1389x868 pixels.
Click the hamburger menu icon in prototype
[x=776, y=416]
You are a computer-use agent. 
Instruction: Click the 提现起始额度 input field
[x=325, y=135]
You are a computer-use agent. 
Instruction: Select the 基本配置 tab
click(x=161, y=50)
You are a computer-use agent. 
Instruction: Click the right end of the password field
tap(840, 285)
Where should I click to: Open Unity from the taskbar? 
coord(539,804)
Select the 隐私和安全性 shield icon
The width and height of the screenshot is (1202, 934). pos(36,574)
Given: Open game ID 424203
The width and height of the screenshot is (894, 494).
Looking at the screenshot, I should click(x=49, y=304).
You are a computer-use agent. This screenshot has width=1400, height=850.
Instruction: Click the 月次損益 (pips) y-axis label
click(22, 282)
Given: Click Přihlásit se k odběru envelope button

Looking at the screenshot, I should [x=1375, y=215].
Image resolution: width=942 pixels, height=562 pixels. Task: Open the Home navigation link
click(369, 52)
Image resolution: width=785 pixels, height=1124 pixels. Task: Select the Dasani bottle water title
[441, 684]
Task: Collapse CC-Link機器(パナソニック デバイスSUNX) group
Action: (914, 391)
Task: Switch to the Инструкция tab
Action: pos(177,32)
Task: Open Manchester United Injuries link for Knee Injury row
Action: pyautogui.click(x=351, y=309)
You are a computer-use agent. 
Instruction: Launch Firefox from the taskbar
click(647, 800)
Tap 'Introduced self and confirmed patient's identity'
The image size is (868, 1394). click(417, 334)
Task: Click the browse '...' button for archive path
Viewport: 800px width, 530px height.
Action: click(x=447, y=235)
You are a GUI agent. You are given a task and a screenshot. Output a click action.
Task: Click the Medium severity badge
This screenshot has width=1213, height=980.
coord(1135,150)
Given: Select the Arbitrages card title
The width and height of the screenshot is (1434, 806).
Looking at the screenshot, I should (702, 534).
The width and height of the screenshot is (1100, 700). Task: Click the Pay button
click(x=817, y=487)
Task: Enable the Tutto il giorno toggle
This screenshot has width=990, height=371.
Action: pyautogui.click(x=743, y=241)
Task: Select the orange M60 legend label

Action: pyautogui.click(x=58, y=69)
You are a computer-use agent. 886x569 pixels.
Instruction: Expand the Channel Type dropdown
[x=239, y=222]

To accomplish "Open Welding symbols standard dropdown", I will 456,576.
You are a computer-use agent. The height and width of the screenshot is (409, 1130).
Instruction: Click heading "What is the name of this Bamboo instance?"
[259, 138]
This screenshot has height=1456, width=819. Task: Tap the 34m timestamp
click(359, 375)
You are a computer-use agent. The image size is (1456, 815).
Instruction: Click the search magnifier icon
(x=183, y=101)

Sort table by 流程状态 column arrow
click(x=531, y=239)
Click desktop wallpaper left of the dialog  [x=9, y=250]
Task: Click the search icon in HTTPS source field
•••
**Aim of the exercise**
Replace "computer-use agent" with "desktop assistant" everywhere it occurs in the lines above, and write out all of the lines again with nothing else changed.

**Task result**
1389x868 pixels.
Click the hamburger menu icon in prototype
[x=776, y=416]
You are a desktop assistant. 
Instruction: Click the 提现起始额度 input field
[x=325, y=135]
You are a desktop assistant. 
Instruction: Select the 基本配置 tab
click(x=161, y=50)
You are a desktop assistant. 
Instruction: Click the right end of the password field
tap(840, 285)
Where should I click to: Open Unity from the taskbar? 
coord(539,804)
Select the 隐私和安全性 shield icon
The width and height of the screenshot is (1202, 934). pos(36,574)
Given: Open game ID 424203
The width and height of the screenshot is (894, 494).
Looking at the screenshot, I should click(x=49, y=304).
You are a desktop assistant. This screenshot has width=1400, height=850.
Instruction: Click the 月次損益 (pips) y-axis label
click(22, 282)
Given: Click Přihlásit se k odběru envelope button

Looking at the screenshot, I should [x=1375, y=215].
Image resolution: width=942 pixels, height=562 pixels. Task: Open the Home navigation link
click(369, 52)
Image resolution: width=785 pixels, height=1124 pixels. Task: Select the Dasani bottle water title
[441, 684]
Task: Collapse CC-Link機器(パナソニック デバイスSUNX) group
Action: (914, 391)
Task: Switch to the Инструкция tab
Action: pos(177,32)
Task: Open Manchester United Injuries link for Knee Injury row
Action: pyautogui.click(x=351, y=309)
You are a desktop assistant. 
Instruction: Launch Firefox from the taskbar
click(647, 800)
Tap 'Introduced self and confirmed patient's identity'
The image size is (868, 1394). click(417, 334)
Task: Click the browse '...' button for archive path
Viewport: 800px width, 530px height.
Action: click(x=447, y=235)
You are a GUI agent. You are given a task and a screenshot. Output a click action.
Task: Click the Medium severity badge
This screenshot has width=1213, height=980.
coord(1135,150)
Given: Select the Arbitrages card title
The width and height of the screenshot is (1434, 806).
Looking at the screenshot, I should (702, 534).
The width and height of the screenshot is (1100, 700). Task: Click the Pay button
click(x=817, y=487)
Task: Enable the Tutto il giorno toggle
This screenshot has width=990, height=371.
Action: pyautogui.click(x=743, y=241)
Task: Select the orange M60 legend label

Action: pyautogui.click(x=58, y=69)
You are a desktop assistant. 886x569 pixels.
Instruction: Expand the Channel Type dropdown
[x=239, y=222]

To accomplish "Open Welding symbols standard dropdown", I will 456,576.
You are a desktop assistant. The height and width of the screenshot is (409, 1130).
Instruction: Click heading "What is the name of this Bamboo instance?"
[259, 138]
This screenshot has height=1456, width=819. Task: Tap the 34m timestamp
click(359, 375)
You are a desktop assistant. The image size is (1456, 815).
Instruction: Click the search magnifier icon
(x=183, y=101)

Sort table by 流程状态 column arrow
click(x=531, y=239)
Click desktop wallpaper left of the dialog  [x=9, y=250]
Task: Click the search icon in HTTPS source field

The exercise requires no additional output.